News 15. 10. 2002

Vertriebene Juden verlangen spanische Staatsangehörigkeit

Mehr als 500 Jahre nach der Vertreibung der Juden aus Spanien haben deren Nachfahren die spanische Staatsangehörigkeit verlangt.

Die spanische Regierung und das Parlament sollten die spanischstämmigen Juden rehabilitieren und anerkennen, dass sie zu Spanien gehörten, sagte der Präsident des Weltverbandes der Sepharden, Nessim Gaon, am Montag bei der Eröffnung der bisher größten Konferenz dieser Bevölkerungsgruppe in Barcelona. Das bislang letzte Treffen dieser Art hatte vor 70 Jahren in Wien stattgefunden.

Konferenz mit 600 Experten

Gaon forderte Spanien ferner auf, Mittel zur Verbreitung der jüdisch-spanischen Sprache des Ladino bereit zu stellen. Auf der Konferenz beraten 600 Experten über das kulturelle Erbe der einst blühenden jüdischen Gemeinden in Spanien. Außerdem sollte ein Internationales Sephardim-Institut gegründet werden.

Vertreibung vor einem halben Jahrtausend

Die Vertreibung der Juden aus Spanien liegt 510 Jahre zurück, aber die Sephardim haben die Heimat ihrer Vorfahren nie vergessen. Die spanisch-stämmigen Juden behielten ihre spanischen Namen und manche besitzen heute noch die Schlüssel, mit denen ihre Vorfahren 1492 beim Verlassen Spaniens ihre Häuser verschlossen hatten. Viele pflegen noch die Sprache des Ladino, das dem Spanischen aus der Zeit des 15. Jahrhunderts ähnelt.

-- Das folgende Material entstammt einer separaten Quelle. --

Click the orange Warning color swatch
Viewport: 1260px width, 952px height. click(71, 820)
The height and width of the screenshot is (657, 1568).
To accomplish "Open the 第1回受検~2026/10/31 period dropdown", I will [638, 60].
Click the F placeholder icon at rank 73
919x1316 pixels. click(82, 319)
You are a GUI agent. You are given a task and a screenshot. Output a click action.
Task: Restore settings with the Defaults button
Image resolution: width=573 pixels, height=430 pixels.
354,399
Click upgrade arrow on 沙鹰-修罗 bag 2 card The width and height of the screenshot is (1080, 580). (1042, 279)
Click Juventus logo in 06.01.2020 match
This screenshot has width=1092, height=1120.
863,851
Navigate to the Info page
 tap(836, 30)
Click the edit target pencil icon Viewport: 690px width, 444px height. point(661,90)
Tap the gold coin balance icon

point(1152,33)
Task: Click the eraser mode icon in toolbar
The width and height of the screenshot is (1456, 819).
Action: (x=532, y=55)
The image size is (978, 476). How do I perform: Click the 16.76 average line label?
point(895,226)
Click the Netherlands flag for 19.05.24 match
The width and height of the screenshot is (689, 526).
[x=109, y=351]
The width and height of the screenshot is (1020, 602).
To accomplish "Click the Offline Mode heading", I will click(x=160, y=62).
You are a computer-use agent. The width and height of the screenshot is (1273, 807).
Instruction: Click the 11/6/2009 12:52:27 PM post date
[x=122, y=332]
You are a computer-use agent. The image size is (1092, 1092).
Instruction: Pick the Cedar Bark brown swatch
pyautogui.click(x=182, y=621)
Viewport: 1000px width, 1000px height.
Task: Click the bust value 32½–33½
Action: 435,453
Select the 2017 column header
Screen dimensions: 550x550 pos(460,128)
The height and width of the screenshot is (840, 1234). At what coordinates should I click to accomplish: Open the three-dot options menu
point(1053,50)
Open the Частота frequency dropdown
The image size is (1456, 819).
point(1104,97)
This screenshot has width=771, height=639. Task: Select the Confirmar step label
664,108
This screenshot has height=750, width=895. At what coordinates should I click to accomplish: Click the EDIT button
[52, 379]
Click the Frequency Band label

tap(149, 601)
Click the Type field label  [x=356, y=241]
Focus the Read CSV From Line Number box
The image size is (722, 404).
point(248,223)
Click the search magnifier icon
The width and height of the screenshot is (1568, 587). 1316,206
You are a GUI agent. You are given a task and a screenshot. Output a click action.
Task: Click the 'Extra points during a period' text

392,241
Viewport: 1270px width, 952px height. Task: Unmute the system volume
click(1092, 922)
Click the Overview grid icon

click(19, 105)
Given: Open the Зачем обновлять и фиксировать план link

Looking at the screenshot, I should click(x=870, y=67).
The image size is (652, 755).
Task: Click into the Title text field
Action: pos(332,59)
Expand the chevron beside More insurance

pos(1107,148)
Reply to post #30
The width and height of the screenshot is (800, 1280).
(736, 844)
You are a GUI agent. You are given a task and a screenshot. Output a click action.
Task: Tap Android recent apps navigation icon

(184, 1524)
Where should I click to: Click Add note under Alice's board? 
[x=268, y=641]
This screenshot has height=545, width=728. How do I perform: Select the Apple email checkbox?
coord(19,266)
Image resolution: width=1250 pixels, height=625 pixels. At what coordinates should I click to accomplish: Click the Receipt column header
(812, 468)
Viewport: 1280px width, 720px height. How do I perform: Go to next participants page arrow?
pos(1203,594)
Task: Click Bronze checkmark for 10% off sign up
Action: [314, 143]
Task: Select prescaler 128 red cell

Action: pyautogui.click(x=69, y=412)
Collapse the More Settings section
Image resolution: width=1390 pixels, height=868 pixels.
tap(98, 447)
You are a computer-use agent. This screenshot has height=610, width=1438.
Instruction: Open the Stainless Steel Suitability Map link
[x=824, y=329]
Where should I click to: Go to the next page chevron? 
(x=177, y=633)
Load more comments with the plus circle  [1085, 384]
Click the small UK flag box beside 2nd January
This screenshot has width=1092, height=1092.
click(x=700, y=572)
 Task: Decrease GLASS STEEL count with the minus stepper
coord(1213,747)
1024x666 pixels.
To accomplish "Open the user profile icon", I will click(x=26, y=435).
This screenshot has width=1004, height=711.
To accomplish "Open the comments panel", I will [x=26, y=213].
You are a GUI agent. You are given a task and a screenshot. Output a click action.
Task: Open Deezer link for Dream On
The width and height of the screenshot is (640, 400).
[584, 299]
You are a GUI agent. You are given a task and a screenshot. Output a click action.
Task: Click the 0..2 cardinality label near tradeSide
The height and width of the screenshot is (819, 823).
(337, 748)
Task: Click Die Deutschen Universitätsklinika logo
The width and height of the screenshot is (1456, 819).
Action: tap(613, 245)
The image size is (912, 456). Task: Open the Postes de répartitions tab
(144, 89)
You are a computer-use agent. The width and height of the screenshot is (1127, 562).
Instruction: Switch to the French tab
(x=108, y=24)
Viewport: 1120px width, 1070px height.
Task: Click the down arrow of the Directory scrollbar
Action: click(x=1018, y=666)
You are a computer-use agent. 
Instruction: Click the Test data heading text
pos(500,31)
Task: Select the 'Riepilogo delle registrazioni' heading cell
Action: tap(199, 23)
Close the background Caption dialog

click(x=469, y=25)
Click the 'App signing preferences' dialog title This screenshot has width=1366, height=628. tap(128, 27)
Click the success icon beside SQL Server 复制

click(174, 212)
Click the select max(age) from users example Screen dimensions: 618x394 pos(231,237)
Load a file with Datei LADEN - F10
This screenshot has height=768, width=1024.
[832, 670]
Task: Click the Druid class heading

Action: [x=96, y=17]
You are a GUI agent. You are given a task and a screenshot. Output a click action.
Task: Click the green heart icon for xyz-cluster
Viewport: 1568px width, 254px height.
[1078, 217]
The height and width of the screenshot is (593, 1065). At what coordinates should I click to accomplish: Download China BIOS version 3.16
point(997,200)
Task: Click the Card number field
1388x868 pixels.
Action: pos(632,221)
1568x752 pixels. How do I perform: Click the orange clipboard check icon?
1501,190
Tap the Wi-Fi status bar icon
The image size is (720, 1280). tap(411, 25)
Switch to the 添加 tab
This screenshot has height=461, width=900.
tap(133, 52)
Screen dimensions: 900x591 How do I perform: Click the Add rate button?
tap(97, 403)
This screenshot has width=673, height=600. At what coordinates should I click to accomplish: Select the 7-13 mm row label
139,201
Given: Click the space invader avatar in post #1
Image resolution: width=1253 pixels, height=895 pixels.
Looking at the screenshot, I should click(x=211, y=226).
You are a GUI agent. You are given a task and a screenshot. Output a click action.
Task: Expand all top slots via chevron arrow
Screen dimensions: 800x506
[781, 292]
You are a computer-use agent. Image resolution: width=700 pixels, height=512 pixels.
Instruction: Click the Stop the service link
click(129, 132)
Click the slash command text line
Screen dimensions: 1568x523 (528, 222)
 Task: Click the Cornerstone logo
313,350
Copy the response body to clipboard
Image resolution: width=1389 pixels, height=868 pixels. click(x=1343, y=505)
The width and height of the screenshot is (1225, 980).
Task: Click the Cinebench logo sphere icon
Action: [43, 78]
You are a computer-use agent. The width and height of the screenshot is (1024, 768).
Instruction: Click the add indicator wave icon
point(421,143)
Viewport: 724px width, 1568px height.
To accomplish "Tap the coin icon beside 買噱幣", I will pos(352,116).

Mehr als ein Viertel aller Juden spanischer Herkunft

Von den 16 Millionen Juden weltweit sind nach Schätzungen etwa 4,5 Millionen spanischer Herkunft. "Diese werden längst nicht alle Spanier werden wollen", sagt der Kongress-Veranstalter Giaco Ventura. "Wir verlangen von Spanien also nichts Unmögliches."

Spanien als "Bastion des militanten Christentums"

Als Königin Isabella I. von Kastilien und König Ferdinand II. von Aragón 1492 die Ausweisung verfügten, gaben sie den Juden drei Monate Zeit, ihr Hab und Gut zu verkaufen und Spanien zu verlassen. Das "Katholische Königspaar" beendete in diesem Jahr mit der Einnahme Granadas den Krieg gegen die Mauren und wollte das Land zu einer Bastion des militanten Christentums machen. Mit der Vertreibung der etwa 100.000 bis 500.000 Juden ging Spanien ein großes geistiges und wirtschaftliches Potenzial verloren. Die Vertriebenen hatten einen Mittelstand von Handwerkern, Händlern, Ärzten und Verwaltern gebildet. Spanien war mehrere Jahrhunderte lang das geistige Zentrum der jüdischen Welt gewesen, Toledo galt als "Jerusalem des Westens".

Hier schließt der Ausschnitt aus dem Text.